But more importantly what I have learned and what will I do differently?

  • Bags – sorting stuff in the big freezer by bag avoids loosing dog food under the salmon.  I have a raw meat and fish bag, a cooked meals, soup and stock bag and a breakfast bag (bacon, black pudding, white pudding, fruit pudding and kippers).
  • All menu planning to use existing stocks in the kitchen freezer before going to the outside freezer and finally the farmers’ market.
  • Nobody is allowed to put anything in the freezer except me (because I am the only person who labels anything!)
  • Cut down on game purchases.  Only my husband and I really like game, I can sneak it in to casseroles for the girls but they have been suspicious ever since they discovered “dark beef” was venison and “dark chicken” was pheasant!  We do get given game by friends who shoot and my husband has brought the odd animal home himself but they tend to get eaten immediately.  It’s the partridge picked up at the farmers’ market that just never gets eaten.  The venison liver, which to be fair looks delicious but again as only my husband and I eat liver and game it’s not going to see the light of day on a regular weekday evening.

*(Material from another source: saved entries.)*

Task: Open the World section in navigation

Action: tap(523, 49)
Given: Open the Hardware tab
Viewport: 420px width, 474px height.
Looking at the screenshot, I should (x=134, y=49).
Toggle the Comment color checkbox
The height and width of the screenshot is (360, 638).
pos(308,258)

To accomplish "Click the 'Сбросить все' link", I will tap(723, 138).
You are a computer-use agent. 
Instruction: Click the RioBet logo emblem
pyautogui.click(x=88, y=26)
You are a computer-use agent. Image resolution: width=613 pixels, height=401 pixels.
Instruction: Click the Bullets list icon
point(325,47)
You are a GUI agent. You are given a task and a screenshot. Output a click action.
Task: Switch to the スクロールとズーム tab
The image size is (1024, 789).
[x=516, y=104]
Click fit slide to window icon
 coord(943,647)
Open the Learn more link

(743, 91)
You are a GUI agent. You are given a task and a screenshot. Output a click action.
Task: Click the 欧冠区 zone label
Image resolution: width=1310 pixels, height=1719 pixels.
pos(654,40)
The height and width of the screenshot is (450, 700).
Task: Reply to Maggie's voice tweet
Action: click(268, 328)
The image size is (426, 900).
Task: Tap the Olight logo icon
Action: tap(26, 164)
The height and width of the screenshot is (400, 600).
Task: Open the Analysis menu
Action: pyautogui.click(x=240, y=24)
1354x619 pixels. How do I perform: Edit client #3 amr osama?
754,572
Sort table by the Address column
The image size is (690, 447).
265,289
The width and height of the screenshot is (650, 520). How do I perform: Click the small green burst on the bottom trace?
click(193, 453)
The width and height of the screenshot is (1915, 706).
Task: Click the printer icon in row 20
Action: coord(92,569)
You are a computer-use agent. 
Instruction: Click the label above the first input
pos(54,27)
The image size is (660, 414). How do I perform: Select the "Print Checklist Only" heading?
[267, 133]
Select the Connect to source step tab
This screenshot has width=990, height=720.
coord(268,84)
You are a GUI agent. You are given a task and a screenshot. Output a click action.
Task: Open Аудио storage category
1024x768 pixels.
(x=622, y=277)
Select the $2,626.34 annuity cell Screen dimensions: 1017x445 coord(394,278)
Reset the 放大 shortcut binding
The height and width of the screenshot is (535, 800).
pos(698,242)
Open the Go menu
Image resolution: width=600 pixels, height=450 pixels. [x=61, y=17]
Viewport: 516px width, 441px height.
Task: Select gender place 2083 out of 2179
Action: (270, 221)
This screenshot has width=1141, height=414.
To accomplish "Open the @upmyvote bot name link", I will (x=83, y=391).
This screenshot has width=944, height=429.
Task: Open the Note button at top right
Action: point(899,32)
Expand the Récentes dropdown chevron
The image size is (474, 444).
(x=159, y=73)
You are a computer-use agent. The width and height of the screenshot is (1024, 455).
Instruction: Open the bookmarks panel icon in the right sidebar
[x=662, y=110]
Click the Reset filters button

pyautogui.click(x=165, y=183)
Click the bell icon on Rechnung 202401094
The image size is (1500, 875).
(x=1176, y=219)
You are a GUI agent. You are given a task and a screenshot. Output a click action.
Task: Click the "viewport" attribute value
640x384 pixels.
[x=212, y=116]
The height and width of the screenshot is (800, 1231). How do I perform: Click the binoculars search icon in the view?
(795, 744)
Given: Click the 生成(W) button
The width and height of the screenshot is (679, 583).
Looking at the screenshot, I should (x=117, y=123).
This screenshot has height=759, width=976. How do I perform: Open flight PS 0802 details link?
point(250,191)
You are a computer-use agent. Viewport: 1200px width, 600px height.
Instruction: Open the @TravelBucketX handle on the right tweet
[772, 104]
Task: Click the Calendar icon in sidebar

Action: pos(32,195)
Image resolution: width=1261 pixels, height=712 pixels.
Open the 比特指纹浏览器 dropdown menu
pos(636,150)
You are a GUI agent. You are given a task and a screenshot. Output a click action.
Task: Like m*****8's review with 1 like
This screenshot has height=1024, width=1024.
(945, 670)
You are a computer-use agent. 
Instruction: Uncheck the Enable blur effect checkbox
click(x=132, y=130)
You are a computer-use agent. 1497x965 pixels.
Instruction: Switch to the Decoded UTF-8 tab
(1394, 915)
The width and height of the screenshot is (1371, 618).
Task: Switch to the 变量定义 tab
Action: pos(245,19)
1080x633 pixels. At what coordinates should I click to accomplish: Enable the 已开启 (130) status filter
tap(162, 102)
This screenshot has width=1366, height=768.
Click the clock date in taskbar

  • Leftovers.  Is the reason there is so much left over because I efficiently cooked twice the amount, because unexpectedly half the family were out for supper or because it wasn’t a great recipe?  In the latter case there is no point putting it in the freezer because nobody is going to eat it.  A rather odd chicken and chickpea curry fell into that category.
  • Never put milk in the freezer.  Nobody ever remembers it is there.
  • If I’ve not turned it into jelly or canned it by December I’m never going to do it.

PS loved the fact that WordPress spell check doesn’t recognise kipper or chickpea – foodie philistine!